セッション情報 ポスターセッション(消化器病学会)

肝臓(腫瘍)4

タイトル 消P-74:

当科での進行肝細胞癌に対するsorafenibを中心とした集学的治療

演者 石崎 守彦(関西医大・外科)
共同演者
抄録 【背景・目的】肝細胞癌の術後再発率は依然と高く、予後を改善するにはSorafenibを含めた集学的治療を行う必要がある。今回当科での進行肝細胞癌に対するSorafenibの治療成績につき検討した。【方法】Sorafenib投与例全67例のうち、Sorafenib単剤治療例55例の検討、およびVp3以上の切除不能進行肝細胞癌に対するSorafenib+CDDP分割肝動注療法(Phase-I、UMIN000004107)12例の検討を行った。またSorafenibに対する人参養栄湯の併用効果についても検討した。【結果】Sorafenib単剤治療例55例の平均年齢は69.6歳、男性44例、女性11例、平均投与期間は338.2日で1年以上投与例は14例であった。有害事象はGrade3が9例、Grade4が1例であった。治療効果は奏功率5%、病態制御率67%(CR3例、PR0例、SD34例、PD18例)、予後は全生存期間中央値25.4ヵ月、無増悪生存期間中央値4.2ヵ月であった。また、有害事象軽減目的に漢方人参養栄湯の併用を試みた結果、対照群と比較し食欲と便通の改善が見られ、投与後4週目にAST・ALT値上昇の有意な改善、投与後12週目に血小板数低下の有意な改善が見られた。
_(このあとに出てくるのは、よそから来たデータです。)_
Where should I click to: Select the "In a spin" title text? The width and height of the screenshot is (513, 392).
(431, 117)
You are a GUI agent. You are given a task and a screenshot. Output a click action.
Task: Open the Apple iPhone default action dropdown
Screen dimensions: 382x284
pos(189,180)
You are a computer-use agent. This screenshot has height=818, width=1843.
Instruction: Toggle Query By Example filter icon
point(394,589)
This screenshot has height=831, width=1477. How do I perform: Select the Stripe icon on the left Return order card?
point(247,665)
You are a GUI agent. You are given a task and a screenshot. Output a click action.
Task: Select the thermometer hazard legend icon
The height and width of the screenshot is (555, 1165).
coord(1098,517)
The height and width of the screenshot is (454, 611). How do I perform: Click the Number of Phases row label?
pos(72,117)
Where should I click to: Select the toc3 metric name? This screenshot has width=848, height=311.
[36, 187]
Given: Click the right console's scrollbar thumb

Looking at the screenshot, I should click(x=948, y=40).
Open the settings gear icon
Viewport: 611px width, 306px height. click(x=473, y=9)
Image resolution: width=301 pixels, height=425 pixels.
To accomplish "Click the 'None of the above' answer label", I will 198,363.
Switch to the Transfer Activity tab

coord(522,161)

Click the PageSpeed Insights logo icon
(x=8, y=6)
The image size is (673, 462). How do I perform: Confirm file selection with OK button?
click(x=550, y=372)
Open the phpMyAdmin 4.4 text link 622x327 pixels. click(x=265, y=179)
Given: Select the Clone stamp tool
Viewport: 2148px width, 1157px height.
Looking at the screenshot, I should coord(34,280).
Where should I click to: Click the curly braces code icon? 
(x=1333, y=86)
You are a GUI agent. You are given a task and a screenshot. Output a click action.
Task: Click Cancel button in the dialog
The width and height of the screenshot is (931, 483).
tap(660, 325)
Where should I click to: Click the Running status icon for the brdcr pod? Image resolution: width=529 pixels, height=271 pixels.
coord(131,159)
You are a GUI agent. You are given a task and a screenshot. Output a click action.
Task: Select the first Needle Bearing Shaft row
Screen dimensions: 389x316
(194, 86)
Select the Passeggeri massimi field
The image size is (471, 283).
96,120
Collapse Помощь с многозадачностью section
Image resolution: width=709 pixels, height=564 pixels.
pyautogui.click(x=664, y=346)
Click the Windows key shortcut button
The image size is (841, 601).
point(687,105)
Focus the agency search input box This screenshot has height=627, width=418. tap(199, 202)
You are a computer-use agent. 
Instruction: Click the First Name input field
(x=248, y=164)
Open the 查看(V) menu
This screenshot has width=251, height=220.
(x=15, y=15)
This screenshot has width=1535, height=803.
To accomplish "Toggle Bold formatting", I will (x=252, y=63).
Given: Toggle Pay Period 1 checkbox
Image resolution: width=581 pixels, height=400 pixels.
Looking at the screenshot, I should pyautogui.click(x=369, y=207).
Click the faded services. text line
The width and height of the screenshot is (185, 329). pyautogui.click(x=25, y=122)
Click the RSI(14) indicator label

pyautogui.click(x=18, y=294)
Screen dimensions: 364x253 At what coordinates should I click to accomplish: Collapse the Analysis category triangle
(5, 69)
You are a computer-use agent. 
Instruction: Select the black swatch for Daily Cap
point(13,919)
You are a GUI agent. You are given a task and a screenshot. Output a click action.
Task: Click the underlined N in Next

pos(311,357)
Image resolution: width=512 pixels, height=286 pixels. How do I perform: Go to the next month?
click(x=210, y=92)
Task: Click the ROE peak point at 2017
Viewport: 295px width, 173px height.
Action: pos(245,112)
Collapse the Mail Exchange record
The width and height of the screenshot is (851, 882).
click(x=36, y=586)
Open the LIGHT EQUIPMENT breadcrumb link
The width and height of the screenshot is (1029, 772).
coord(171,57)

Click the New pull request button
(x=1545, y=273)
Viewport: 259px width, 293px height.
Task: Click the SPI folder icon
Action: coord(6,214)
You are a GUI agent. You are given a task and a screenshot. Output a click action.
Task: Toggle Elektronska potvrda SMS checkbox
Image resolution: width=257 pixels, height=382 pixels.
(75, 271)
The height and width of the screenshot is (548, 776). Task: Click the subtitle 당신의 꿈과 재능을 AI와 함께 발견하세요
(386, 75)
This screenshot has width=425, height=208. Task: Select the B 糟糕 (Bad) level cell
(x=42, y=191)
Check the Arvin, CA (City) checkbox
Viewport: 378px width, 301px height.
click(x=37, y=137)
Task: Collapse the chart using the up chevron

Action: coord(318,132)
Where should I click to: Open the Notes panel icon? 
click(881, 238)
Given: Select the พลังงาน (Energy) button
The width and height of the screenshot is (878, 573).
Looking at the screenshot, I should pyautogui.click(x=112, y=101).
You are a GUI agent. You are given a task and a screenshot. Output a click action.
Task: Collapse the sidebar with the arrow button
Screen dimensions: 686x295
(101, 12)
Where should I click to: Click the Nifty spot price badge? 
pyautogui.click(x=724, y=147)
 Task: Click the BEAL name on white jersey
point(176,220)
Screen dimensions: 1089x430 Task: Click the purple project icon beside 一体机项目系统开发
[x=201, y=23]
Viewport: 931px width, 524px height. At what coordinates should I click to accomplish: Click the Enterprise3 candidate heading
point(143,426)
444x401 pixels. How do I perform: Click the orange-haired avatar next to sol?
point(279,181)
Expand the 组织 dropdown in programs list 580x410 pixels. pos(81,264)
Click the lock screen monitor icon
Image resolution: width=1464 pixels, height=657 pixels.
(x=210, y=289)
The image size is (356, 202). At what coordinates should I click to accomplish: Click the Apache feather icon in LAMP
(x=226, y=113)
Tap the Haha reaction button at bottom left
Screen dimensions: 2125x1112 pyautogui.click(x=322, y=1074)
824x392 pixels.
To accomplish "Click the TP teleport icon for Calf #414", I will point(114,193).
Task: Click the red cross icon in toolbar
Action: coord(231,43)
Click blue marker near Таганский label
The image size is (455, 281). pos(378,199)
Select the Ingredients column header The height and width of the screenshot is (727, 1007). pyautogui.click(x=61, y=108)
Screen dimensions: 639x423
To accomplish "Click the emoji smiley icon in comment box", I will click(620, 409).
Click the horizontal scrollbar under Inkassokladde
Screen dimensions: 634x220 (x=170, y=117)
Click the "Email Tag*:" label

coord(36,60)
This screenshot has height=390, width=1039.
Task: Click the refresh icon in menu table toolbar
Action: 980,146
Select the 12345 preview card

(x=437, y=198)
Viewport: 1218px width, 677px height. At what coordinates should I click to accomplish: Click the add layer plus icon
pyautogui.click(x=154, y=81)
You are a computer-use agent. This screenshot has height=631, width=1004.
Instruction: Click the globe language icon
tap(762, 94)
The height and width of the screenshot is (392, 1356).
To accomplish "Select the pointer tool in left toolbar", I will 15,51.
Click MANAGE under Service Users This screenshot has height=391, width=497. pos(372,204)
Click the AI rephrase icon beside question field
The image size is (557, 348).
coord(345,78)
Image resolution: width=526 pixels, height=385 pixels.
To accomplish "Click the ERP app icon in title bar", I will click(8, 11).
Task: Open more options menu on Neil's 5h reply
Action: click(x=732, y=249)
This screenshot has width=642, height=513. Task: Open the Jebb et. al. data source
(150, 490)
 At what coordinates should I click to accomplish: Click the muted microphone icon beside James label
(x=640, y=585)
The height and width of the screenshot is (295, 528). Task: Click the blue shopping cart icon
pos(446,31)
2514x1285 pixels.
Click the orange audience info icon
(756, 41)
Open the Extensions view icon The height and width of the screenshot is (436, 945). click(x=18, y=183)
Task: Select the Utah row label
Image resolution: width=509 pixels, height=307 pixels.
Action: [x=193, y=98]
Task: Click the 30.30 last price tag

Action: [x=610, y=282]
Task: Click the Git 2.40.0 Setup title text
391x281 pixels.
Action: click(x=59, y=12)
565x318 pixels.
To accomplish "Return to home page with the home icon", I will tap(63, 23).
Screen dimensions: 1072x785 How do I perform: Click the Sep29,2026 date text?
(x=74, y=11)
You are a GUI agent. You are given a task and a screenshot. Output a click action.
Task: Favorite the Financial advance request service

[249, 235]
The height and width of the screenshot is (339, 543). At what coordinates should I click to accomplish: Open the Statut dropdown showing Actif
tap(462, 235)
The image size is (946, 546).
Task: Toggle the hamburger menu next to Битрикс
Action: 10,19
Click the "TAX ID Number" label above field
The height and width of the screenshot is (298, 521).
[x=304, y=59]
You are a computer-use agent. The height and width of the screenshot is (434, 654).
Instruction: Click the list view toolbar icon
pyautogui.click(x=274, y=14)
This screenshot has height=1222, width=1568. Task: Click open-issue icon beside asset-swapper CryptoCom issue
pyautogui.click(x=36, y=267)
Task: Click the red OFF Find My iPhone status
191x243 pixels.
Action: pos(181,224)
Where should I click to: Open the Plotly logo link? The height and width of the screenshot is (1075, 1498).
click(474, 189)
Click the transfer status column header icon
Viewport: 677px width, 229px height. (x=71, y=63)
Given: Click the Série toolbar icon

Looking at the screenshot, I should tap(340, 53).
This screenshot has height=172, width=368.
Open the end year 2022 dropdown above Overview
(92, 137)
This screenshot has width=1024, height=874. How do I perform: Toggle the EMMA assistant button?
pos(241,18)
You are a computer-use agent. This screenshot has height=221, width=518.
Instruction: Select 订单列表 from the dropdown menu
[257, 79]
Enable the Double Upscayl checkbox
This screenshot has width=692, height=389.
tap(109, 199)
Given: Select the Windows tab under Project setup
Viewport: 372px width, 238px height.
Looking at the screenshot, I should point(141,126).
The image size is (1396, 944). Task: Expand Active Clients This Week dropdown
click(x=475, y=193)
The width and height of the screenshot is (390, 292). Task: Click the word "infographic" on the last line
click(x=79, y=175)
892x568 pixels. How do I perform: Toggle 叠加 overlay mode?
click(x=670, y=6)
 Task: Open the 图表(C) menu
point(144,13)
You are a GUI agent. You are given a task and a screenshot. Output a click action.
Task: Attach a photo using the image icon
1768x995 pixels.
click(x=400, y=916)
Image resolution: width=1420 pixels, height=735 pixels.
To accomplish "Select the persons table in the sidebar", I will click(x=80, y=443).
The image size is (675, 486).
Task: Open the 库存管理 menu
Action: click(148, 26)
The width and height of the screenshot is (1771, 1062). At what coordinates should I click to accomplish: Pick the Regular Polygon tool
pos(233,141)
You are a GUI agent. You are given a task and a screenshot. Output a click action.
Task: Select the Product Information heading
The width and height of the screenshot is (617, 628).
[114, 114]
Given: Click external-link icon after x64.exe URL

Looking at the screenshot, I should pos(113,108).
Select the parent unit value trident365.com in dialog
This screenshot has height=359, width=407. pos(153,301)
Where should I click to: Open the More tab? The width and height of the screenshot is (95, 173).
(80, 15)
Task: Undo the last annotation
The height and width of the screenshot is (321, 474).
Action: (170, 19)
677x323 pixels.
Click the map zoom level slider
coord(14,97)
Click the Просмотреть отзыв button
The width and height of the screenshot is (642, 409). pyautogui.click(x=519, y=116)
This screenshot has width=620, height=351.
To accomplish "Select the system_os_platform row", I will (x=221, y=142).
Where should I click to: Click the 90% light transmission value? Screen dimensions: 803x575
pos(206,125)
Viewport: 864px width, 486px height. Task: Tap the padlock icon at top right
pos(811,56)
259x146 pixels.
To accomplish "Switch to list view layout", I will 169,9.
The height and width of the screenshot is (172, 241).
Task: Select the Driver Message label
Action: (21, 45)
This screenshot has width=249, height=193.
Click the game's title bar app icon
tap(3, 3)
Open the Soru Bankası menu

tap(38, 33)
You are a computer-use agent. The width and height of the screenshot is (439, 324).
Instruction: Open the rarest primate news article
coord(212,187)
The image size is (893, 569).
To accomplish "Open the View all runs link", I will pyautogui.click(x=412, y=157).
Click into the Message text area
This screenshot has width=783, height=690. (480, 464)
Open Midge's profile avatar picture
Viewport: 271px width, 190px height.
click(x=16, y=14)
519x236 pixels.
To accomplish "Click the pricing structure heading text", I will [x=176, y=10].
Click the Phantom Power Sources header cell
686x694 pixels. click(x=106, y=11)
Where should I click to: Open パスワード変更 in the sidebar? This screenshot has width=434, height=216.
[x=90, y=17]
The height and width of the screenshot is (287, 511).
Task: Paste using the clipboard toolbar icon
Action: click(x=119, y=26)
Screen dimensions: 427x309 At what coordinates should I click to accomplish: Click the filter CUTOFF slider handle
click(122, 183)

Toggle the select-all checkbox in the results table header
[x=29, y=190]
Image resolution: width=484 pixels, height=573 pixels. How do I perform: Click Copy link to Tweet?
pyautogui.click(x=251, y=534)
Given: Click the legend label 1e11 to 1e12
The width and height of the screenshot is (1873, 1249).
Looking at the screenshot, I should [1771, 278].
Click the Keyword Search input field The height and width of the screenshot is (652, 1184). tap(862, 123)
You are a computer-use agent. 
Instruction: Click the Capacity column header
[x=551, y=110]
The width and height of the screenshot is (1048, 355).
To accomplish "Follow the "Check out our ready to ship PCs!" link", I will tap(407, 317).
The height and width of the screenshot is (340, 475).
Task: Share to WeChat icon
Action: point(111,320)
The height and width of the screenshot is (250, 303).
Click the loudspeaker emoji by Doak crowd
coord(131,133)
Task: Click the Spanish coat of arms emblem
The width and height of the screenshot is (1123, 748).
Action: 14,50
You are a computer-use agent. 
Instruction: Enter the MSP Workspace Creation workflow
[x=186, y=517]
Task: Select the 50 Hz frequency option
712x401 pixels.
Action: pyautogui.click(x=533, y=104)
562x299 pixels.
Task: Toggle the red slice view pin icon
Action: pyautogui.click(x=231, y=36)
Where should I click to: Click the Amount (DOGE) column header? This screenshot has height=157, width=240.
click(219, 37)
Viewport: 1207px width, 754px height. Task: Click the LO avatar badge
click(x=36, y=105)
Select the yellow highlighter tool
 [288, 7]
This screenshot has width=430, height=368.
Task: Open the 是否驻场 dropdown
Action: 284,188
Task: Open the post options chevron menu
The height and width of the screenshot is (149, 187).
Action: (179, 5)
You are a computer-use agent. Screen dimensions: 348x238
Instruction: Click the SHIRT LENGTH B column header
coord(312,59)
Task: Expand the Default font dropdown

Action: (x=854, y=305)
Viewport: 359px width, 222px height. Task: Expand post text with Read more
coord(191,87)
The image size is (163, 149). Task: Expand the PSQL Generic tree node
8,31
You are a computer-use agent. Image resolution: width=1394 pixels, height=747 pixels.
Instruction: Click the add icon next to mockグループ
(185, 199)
SorafenibによりPDとなった症例のうち、腹膜播種に対し2回の播種切除を行い長期生存が得られた1例、肺転移に対するsorafenib併用CDDP全身投与が有効であった3例(うち1例はCR)を経験した。55例の予後は中央値PFS:4.2カ月, OS:25.4カ月であった。Sorafenib+CDDP分割肝動注療法を行った12例の治療効果は奏功率17%、病態制御率75%(CR0例、PR2例、SD7例、PD3例)、1例はVp3が消失しTACE可能となり肝内病変のコントロールができ、PRの1例はVp4から3へ改善し、拡大肝右葉切除および門脈腫瘍塞栓摘出術を行い根治手術を施行し得た。【考察】Sorafenibの長期継続投与により切除不能肝細胞癌の予後改善が期待でき、人参養栄湯などを用いた有害事象対策も有用と考えられた。またVp3以上症例に対する動注併用療法やPD後の2次治療などの集学的治療により長期予後が得られる可能性が示唆された。